Natalia Lazzati, who joined the economics department earlier this year as an assistant professor, delivered the keynote. Lazzati said her research “asks questions that are not supposed to be addressed by an economist.” She has looked at problems of hotspot policing, crime in New York City, and currently, the impact of social interaction on smoking.
“The most striking aspect of economics is not the subject matter itself but the conceptual framework we use to approach the problem of study,” Lazzati said.“ We can also benefit from other views.”
Strawberry growers’ predicament
Also speaking was Julie Guthman, a trailblazer in the field of food studies, whose latest research looks at California’s lucrative strawberry industry and its challenges. Producers must deal with restrictions by lenders and insurers, drought-stressed plants and virulent pest problems, also difficult subleases with vegetable growers, Guthman said.
Coupled with a dependency on extremely toxic fumigants, a squeeze of high land values and low prices, and proprietary technologies, fixes are hard to come by. “The best solutions for the industry may not be best for California,” Guthman said.
Transitioning to organic is a growing trend but producers face additional problems.
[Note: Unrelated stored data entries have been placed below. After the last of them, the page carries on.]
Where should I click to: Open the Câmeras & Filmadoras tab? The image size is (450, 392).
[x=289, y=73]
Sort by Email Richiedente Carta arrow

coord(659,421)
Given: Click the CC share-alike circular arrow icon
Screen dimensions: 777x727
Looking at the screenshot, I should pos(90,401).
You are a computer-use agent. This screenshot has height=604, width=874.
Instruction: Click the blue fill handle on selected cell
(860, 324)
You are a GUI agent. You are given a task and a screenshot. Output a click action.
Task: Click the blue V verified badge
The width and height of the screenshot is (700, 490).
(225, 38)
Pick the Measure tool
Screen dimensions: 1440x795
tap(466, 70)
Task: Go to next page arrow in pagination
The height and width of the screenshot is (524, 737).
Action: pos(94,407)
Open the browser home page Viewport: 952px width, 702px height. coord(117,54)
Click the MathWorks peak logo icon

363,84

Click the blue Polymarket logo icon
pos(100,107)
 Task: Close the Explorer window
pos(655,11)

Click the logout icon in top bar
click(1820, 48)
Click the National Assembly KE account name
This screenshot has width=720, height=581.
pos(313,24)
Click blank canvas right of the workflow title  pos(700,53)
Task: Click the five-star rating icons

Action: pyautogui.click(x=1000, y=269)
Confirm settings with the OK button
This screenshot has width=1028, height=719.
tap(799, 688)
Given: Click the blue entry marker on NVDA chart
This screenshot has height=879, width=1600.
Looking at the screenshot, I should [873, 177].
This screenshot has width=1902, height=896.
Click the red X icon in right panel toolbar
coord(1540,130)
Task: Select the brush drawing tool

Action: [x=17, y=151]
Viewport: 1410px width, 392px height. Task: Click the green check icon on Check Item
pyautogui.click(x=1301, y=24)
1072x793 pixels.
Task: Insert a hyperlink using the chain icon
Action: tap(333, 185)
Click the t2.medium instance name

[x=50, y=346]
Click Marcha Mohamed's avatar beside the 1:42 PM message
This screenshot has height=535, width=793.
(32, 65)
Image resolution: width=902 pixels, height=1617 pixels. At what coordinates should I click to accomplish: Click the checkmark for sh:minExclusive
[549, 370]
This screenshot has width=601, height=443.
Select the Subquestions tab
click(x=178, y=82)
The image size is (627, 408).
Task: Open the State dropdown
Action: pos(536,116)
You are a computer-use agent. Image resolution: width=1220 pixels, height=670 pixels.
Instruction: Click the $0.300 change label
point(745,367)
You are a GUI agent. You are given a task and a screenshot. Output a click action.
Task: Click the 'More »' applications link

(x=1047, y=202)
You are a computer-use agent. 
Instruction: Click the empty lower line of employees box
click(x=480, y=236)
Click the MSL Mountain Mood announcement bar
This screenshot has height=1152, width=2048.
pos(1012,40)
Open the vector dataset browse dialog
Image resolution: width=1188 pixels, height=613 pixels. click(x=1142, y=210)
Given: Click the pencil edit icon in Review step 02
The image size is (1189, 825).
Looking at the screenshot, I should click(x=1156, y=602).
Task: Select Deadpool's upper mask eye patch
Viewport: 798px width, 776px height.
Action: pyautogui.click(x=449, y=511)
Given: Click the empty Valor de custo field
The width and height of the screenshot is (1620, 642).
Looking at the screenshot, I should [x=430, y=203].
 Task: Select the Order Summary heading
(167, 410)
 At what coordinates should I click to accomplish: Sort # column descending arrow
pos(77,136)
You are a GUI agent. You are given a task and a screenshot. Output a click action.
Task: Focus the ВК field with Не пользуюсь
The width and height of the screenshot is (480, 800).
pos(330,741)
Among them, organic soil requires longer rotation. Brassica varieties such as broccoli work best to naturally kill harmful microbes, but farmers find that no one wants as much as they can grow.
Guthman’s light-hearted suggestion: “So if you like strawberries, eat more broccoli.”
Assimilation and non-citizenship
Catherine Ramírez, a professor in Latin American and Latino studies and director of the UCSC Chicano Latino Research Center, presented her latest research about assimilation and non-citizenship, the topic of a book she is writing.
She shared the story Jakadrien Turner, an African American 15-year-old runaway from Texas who, after being arrested, assumed the false alias of an undocumented Colombian woman to avoid charges and ended up being deported. Ramírez argued that the example of Turner, who could be mistaken for Latino, shows how assimilation can cross race and identities.
Thanks to a grant from the Andrew W. Mellon foundation, Ramirez will be exploring this topic further in a series of events throughout 2016.
Russia, children, bugs, and pumas
Melissa Caldwell, professor of anthropology and editor of Gastronomica: The Journal of Critical Food Studies, delivered a talk titled “Living Faithfully in an Unjust World: Practicing Kindness in Today's Russia.”
Regina Day Langhout, associate professor in psychology and the provost of Oakes College, spoke on about “Children, Mural Making, and Participatory Action Research: How Children Made a Difference at their School.”
Stacy Philpott, the Ruth and Alfred Heller Chair in Agroecology, associate professor in environmental studies, and interim executive director of the Center for Agroecology and Sustainable Food Systems, talked on “Urban Gardens: Sources of Beans, Bees, and Benefits.”
Chris Wilmers, an associate professor in environmental studies, discussed “How Predators’ Fear of Humans Shapes Their Behavior and our Ecosystems.”